| Compito |
Riassumi in due frasi l'estratto sulla serie Only Murders In The Building.

#### Estratto della fonte

Only Murders In The Building è una serie che intreccia il mistero di un omicidio con l’ironia tipica di Steve Martin e l’originalità dei podcast crime .
Ambientata in un lussuoso palazzo dell’Upper East Side di New York, la storia segue tre inquilini improbabili: Charles (Steve Martin), Oliver (Martin Short) e Mabel (Selena Gomez), che si trovano per caso coinvolti nelle indagini sulla morte di Tim Kono, loro vicino di casa.
Uniti dalla passione per i podcast di cronaca nera, decidono di lanciare una loro serie per scoprire la verità e smascherare l’assassino che potrebbe ancora aggirarsi tra i corridoi del palazzo.

La serie, arrivata alla quarta stagione, creata da Steve Martin insieme a John Hoffman e prodotta da Martin, Short e Gomez, nasce da un’idea ispirata a giochi come Cluedo, dove i partecipanti devono scovare l’assassino attraverso deduzioni e supposizioni.
Inizialmente pensata per ruotare intorno a una trasmissione televisiva, il progetto ha assunto una veste più moderna quando si è scelto di usare la struttura del podcast, che rende la serie attuale e avvincente, collegando i personaggi al crescente fenomeno dei true crime podcast.
I personaggi di Only murders in the building
Ogni personaggio apporta una vena unica alla narrazione: Charles è un ex attore televisivo solitario, Oliver un regista teatrale fallito, e Mabel una giovane enigmatica dal passato complesso.
Questa dinamica genera momenti esilaranti e al tempo stesso macabri, rendendo Only Murders In The Building una commedia noir.

########
#### Voci da esaminare

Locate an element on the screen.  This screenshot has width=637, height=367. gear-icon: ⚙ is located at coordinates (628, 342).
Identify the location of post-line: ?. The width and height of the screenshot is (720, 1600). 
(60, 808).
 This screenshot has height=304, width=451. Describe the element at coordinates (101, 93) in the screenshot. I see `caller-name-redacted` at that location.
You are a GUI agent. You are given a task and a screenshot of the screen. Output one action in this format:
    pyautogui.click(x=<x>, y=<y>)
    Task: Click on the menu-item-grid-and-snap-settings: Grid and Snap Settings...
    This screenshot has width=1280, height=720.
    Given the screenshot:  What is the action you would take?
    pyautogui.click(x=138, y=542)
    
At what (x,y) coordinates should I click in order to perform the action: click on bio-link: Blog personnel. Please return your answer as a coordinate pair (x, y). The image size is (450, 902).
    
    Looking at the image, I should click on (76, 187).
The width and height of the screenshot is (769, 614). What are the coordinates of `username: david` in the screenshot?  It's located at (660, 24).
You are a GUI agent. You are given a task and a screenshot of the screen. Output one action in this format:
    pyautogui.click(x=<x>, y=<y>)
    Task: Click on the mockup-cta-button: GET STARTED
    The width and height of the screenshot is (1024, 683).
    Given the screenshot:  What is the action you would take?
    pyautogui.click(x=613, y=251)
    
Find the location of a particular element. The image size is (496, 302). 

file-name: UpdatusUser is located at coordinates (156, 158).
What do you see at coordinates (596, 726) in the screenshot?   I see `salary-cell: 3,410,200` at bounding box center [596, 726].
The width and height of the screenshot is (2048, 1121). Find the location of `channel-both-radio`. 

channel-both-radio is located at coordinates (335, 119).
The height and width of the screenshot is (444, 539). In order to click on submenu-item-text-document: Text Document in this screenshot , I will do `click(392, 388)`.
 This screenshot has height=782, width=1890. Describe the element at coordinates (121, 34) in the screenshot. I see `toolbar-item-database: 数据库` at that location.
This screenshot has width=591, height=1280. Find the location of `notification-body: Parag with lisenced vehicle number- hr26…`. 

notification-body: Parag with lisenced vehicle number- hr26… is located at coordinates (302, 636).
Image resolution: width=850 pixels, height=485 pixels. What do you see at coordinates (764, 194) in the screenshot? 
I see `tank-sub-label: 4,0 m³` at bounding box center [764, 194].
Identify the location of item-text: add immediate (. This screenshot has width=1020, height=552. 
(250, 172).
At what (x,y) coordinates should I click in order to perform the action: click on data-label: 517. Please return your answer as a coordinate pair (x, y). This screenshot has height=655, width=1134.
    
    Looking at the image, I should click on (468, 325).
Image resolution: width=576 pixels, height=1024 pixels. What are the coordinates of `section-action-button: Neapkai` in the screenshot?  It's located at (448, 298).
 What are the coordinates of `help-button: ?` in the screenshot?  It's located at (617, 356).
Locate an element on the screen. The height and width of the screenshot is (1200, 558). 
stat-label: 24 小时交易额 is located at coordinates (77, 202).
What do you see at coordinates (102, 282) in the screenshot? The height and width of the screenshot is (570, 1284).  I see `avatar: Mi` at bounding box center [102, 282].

########

| Risposta |
Only Murders In The Building segue tre inquilini di un lussuoso palazzo dell'Upper East Side di New York, Charles, Oliver e Mabel, che, uniti dalla passione per i podcast di cronaca nera, ne lanciano uno per indagare sulla morte del vicino Tim Kono. Creata da Steve Martin con John Hoffman e arrivata alla quarta stagione, la serie si ispira a giochi come Cluedo, adotta la struttura del podcast e alterna momenti esilaranti e macabri da commedia noir.